The group, which makes and sells a wide range of branded products, including for railways, doors and gates, said its earnings per share were likely to be between 105% and 125% higher at 16.5c and 74.9c per share, compared to the loss of 292.3c in 2017.

In response to the unfavourable local market conditions in the 2018 financial year, Argent underwent a restructuring process that entailed closing or impairing a number of local businesses. 

The group's write-downs amounted to R274.8m.
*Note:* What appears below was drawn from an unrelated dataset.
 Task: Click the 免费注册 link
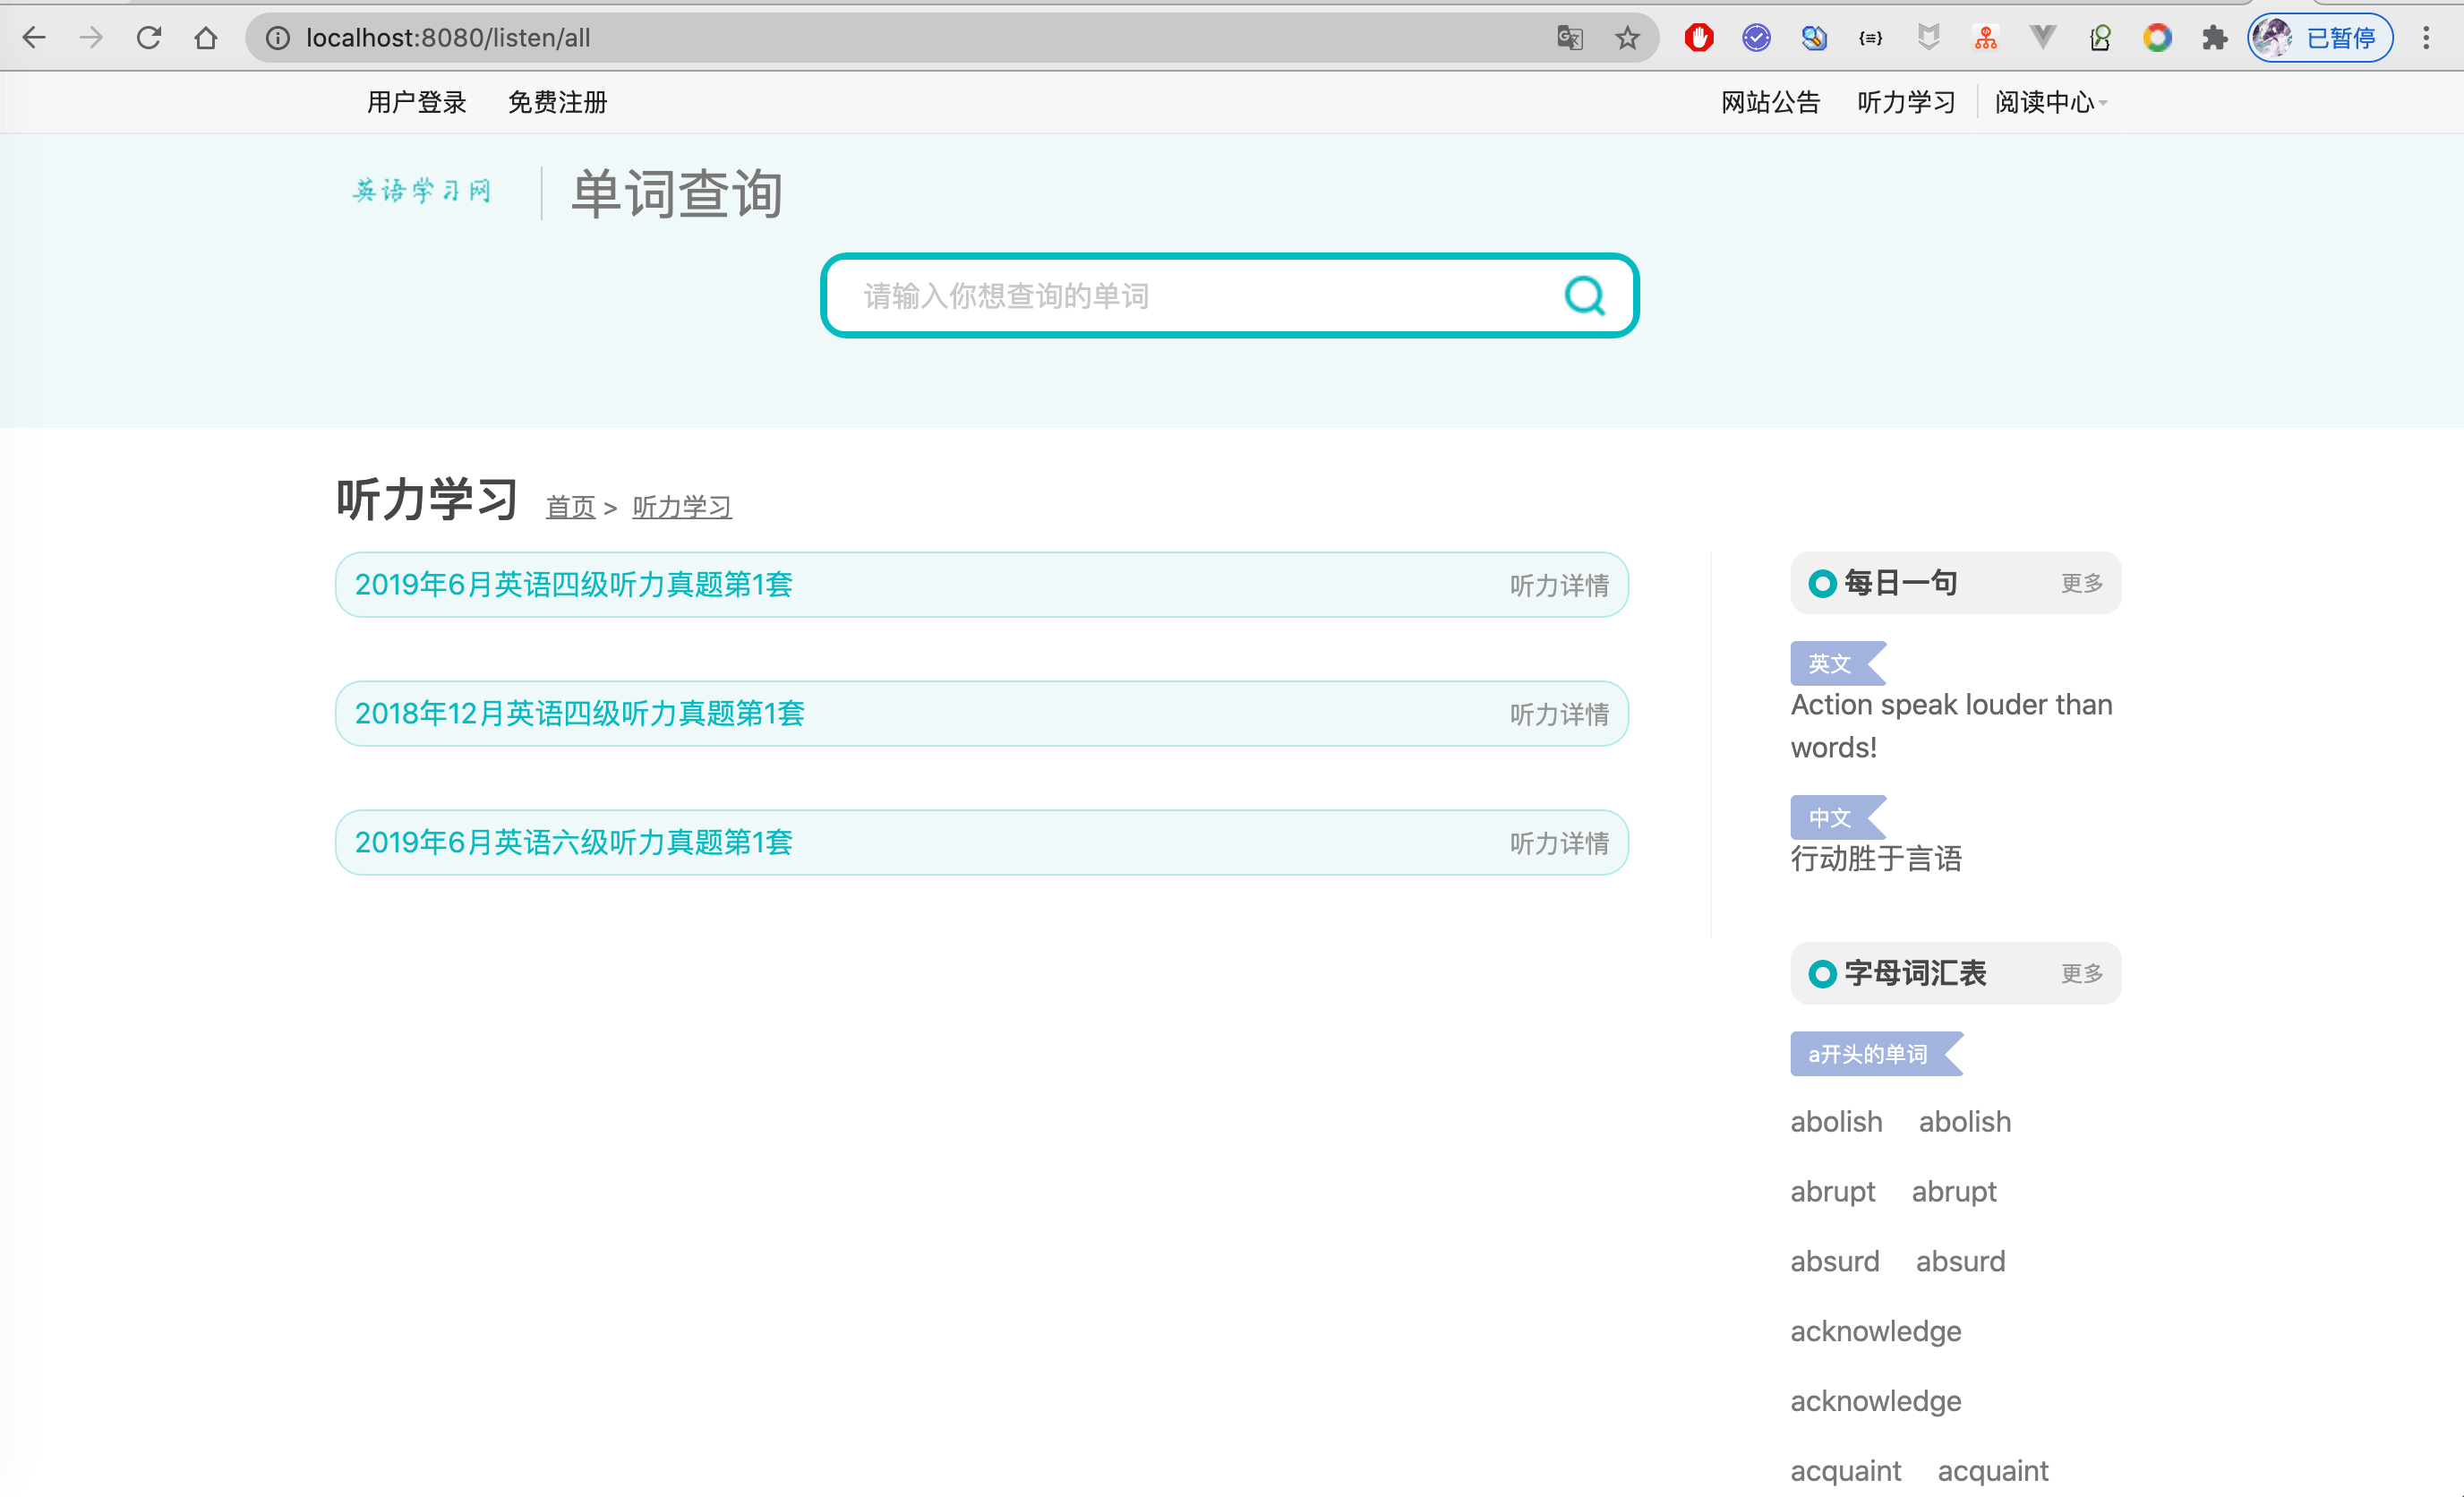(x=557, y=102)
Manufacturing is the biggest activity of the company, which operates factories in SA, the UK and US.

Argent CEO Treve Hendry said in June that the restructuring and expected returns on the group’s overseas operations would hold the group in good stead in the current financial year (2019).

The company will release results for the six months ended September 30 on November 15. The interim financials will show the extent to which the recent imposition of steel and aluminium tariffs by the US on South African foundries has affected the company.

The company’s portfolio includes Argent Industrial Engineering, a manufacturer of steel office and industrial furniture products,  Atomic Office Equipment and Castor & Ladder, a manufacturer and distributor of aluminium access equipment and fibreglass ladders.

Trade and industry minister Rob Davies said on Wednesday that the steel and aluminium tariffs that the US had imposed on South African products would affect local companies.

“We made continuous representations on that issue and so far we have not got any joy out of this. So as this carries on, this will impact increasingly on the performance of global trade,” Davies said on the sidelines of this week’s inaugural roundtable on the country’s black industrialist programme in Pretoria.